HydUtils is a Python utility library designed for data handling and validation, especially for time series and hydrological datasets. It provides several useful functions for working with time series data, including validation, filtering, error metrics, and more, making it easier to handle and analyze hydrological and weather-related datasets.
pip install hydutils
The function validate_columns_for_nulls
checks for columns that contain null values and raises an error if any are
found.
from hydutils.df_helper import validate_columns_for_nulls
import pandas as pd
df = pd.DataFrame({"a": [1, 2, 3], "b": [4, 5, None], "c": [7, 8, 9]})
# Validate for null values in any column
validate_columns_for_nulls(df)
# Specify columns to check
validate_columns_for_nulls(df, columns=["b"])
# Handling missing columns
validate_columns_for_nulls(df, columns=["d"]) # This will raise an error if column "d" is missing
The validate_interval
function checks that the time intervals between rows in the time series are consistent.
from hydutils.df_helper import validate_interval
import pandas as pd
df = pd.DataFrame({
"time": pd.date_range(start="2023-01-01", periods=5, freq="h")
})
# Check if the time intervals are consistent
validate_interval(df, interval=1)
The filter_timeseries
function allows you to filter your time series DataFrame based on a start and/or end date.

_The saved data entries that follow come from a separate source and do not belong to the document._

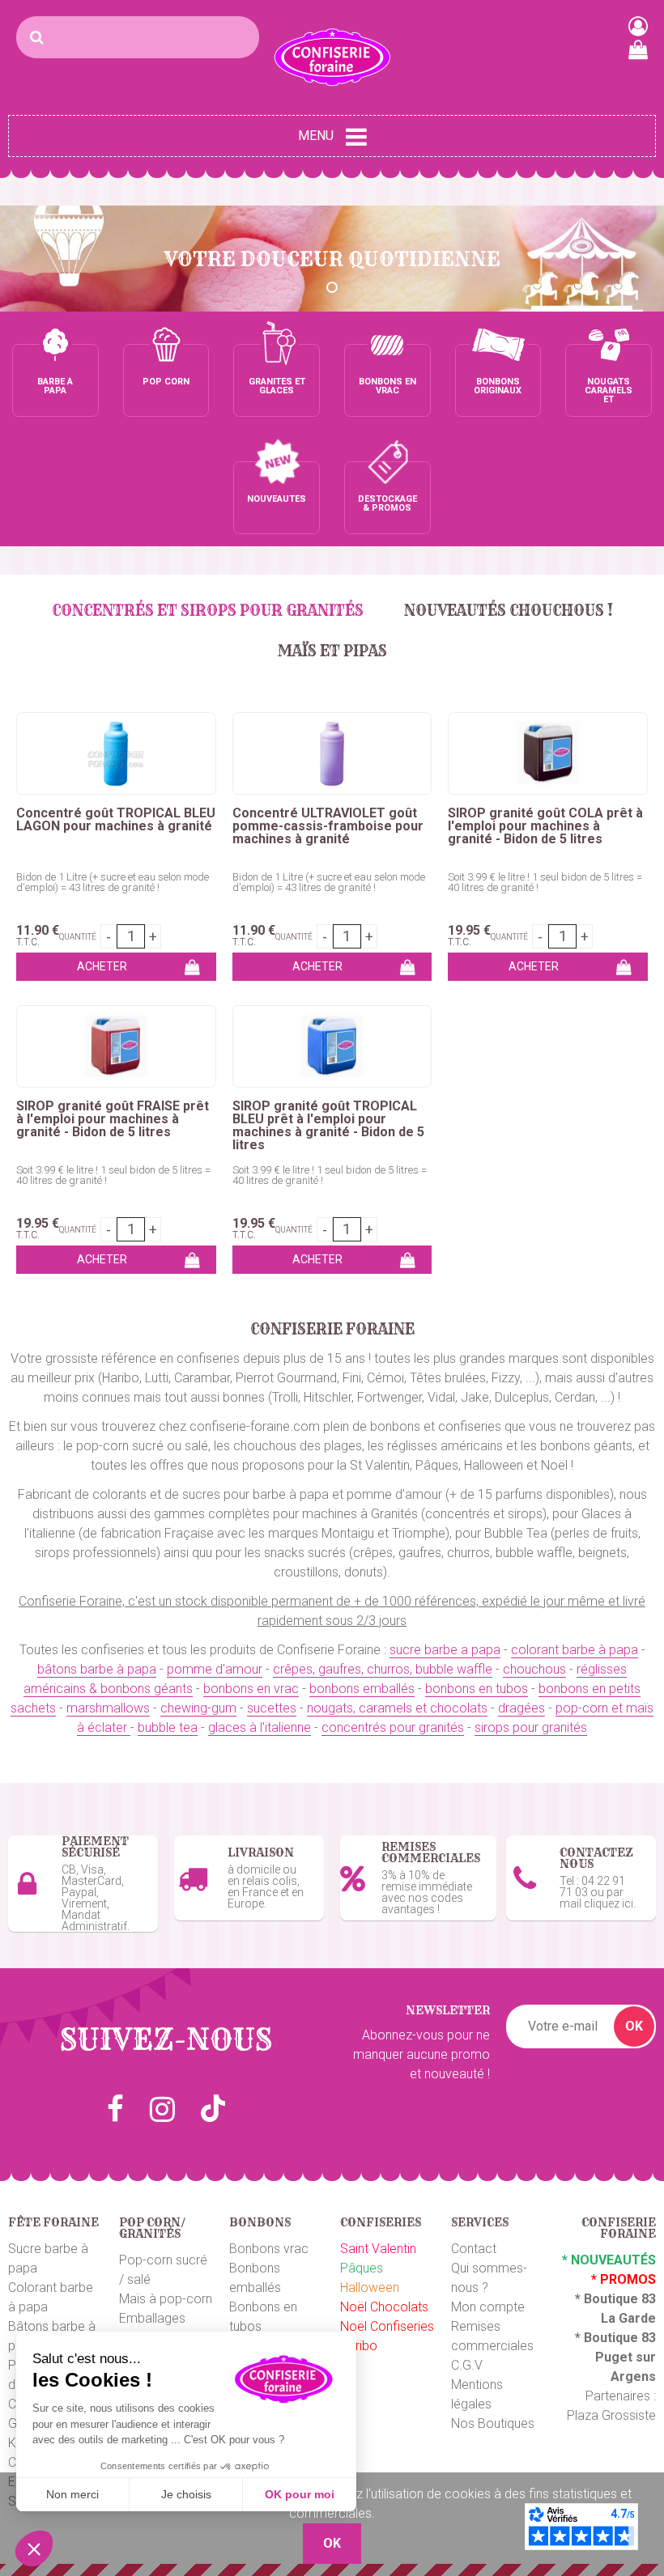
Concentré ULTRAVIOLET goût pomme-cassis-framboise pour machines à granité (328, 826)
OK (634, 2026)
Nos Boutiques (492, 2423)
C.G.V (467, 2365)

from hydutils.df_helper import filter_timeseries
import pandas as pd
from datetime import datetime
df = pd.DataFrame({
"time": pd.date_range(start="2023-01-01", periods=5, freq="h")
})
# Filter data between a start and end date
start = datetime(2023, 1, 1, 1)
end = datetime(2023, 1, 1, 3)
filtered_data = filter_timeseries(df, start=start, end=end)
The hydutils.metrics
module includes several commonly used metrics to evaluate model performance. These include MSE,
RMSE, NSE, R², PBIAS, and FBIAS.
The mse
function calculates the Mean Squared Error between two arrays.
from hydutils.statistical_metrics import mse
import numpy as np
simulated = np.array([3.0, 4.0, 5.0])
observed = np.array([2.9, 4.1, 5.0])
mse_value = mse(simulated, observed)
The rmse
function calculates the Root Mean Squared Error.
from hydutils.statistical_metrics import rmse
rmse_value = rmse(simulated, observed)
The nse
function calculates the Nash-Sutcliffe Efficiency coefficient.
from hydutils.statistical_metrics import nse
nse_value = nse(simulated, observed)
The r2
function calculates the coefficient of determination, R².
from hydutils.statistical_metrics import r2
r2_value = r2(simulated, observed)
The pbias
function calculates the Percentage Bias between observed and simulated values.
from hydutils.statistical_metrics import pbias
pbias_value = pbias(observed, simulated)
The fbias
function calculates the Fractional Bias between observed and simulated values.
from hydutils.statistical_metrics import fbias
fbias_value = fbias(observed, simulated)
This library is released under the MIT License.